#13 partial. Added geomath::ang_diff test and benchmark

stonylohr commented 3 years ago

Currently uses a static truncated dat file. I hope to improve on that in later pull requests.

The current draft makes geomath public. This is required for testing its operations using integration tests, but wouldn't be required if I created the test as a unit test instead. I think we'll want it to be public eventually, some of my non-CI geomath suggestions (e.g. #10) include breaking changes, so it might be preferable to avoid making geomath public in master until after those breaking changes are either applied or rejected.

stonylohr commented 3 years ago

The dat file format is my making. The character escaping is something I could leave out for now. The reason it's there is that some later geographiclib classes use string inputs and outputs that can contain spaces, colons, single and double quotes, etc. But yes, I can drop that logic for now and wait to restore it until we get to things that need it.

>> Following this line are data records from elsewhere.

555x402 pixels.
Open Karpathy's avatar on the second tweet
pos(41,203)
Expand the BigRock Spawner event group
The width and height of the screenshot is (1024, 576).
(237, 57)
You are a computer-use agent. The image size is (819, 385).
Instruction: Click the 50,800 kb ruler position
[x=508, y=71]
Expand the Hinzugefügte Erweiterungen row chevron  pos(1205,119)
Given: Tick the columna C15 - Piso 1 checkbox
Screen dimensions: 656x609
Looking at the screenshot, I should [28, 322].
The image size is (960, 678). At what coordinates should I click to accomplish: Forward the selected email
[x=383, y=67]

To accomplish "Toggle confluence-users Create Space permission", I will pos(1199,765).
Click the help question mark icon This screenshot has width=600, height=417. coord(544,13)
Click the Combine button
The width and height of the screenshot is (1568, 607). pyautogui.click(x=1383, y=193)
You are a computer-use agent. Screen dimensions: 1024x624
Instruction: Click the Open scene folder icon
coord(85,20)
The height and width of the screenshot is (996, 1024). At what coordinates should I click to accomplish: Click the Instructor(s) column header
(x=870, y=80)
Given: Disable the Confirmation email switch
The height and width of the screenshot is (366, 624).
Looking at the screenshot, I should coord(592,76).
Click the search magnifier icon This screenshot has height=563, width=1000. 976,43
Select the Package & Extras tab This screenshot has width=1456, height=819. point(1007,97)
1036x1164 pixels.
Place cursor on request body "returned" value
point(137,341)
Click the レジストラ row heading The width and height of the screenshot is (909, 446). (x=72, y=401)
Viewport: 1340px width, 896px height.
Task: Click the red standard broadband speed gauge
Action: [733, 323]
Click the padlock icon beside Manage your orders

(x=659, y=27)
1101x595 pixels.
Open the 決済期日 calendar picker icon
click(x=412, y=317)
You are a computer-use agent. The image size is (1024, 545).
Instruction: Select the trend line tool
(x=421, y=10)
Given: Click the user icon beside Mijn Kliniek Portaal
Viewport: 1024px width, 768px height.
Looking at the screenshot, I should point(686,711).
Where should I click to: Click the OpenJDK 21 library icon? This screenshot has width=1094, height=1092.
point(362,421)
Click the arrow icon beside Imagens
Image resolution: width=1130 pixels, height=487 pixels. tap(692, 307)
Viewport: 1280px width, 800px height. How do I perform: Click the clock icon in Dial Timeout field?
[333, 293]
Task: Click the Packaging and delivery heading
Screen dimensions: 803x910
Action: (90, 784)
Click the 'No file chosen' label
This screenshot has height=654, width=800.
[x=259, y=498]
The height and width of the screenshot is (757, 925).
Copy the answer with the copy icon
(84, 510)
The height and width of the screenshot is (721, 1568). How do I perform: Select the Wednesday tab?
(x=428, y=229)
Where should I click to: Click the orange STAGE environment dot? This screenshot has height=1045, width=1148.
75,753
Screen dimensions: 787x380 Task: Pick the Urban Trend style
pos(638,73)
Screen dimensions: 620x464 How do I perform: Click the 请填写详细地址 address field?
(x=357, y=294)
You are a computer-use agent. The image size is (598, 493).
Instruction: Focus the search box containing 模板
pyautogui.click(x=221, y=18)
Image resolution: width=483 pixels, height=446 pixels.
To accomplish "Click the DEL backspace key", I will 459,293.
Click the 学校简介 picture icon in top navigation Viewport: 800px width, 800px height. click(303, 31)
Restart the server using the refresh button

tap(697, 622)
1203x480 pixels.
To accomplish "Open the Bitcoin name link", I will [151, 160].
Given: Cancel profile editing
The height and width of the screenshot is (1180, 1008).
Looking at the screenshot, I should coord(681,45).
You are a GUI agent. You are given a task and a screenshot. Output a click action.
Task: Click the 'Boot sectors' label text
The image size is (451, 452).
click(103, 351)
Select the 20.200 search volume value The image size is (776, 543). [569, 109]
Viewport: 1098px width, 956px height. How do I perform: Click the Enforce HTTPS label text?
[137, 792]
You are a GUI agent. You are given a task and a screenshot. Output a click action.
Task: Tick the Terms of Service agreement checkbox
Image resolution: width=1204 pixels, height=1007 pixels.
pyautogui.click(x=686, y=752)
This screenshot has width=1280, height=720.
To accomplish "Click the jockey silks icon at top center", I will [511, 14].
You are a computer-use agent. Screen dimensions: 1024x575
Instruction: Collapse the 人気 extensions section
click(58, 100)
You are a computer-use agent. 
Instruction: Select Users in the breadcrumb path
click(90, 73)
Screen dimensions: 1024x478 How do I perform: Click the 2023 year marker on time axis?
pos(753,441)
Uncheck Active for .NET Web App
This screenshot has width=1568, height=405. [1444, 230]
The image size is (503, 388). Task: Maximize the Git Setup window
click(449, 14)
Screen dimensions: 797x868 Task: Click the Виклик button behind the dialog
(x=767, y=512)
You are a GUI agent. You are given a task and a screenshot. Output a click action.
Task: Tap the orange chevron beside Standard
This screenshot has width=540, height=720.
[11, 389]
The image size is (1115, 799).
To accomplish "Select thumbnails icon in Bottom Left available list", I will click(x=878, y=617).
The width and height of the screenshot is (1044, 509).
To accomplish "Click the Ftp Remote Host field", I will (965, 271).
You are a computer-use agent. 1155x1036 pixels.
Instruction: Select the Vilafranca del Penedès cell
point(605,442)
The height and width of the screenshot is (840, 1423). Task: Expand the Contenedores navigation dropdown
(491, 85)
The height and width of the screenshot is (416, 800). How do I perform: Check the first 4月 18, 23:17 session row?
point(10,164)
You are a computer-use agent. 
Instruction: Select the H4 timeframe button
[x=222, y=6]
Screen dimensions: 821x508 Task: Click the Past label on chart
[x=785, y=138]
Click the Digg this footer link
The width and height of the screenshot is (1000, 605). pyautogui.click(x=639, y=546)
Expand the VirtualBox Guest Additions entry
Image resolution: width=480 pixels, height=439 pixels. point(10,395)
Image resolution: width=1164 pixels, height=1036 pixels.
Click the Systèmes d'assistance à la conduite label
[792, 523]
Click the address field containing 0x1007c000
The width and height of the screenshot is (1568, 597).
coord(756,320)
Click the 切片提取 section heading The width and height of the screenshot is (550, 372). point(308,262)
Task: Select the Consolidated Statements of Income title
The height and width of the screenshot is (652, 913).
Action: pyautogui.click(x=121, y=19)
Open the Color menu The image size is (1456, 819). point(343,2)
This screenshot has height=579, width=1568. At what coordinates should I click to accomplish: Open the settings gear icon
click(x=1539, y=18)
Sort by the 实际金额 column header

I can arrange to drop most dat file comments, and some content, without much issue. Specifically, I now think we'll mostly be relying on the criterion framework for time comparisons, so there's less value in the SYSTEMTAG, LIBRARYTAG, and TESTSTATUS lines than I'd originally been thinking. The same is true for the time section on individual operation lines, and the statistics section. I'll plan to drop all of those.

There should be no issue removing section comments. I'll plan to drop those as well.

This still leaves the operation code line (e.g. Math_AngDiff_x_y_e), and the format comment. While we could infer the operation from the file name, or have the knowledge hard-coded in the tests, I think there's value in keeping it. Similarly, because the line interpretation varies from one operation to another, and there are so many operations, I think there's value in including it in the dat file explicitly, rather than only having it in the test code. I propose that I combine these two items into a single line, which would now always be the first line of the file.

Would that be an acceptable compromise?

stonylohr commented 3 years ago

I've also given some more thought to the sections within lines, and I think I'm satisfied that we can drop them. As I mentioned in my previous comment, I think we can drop the time section.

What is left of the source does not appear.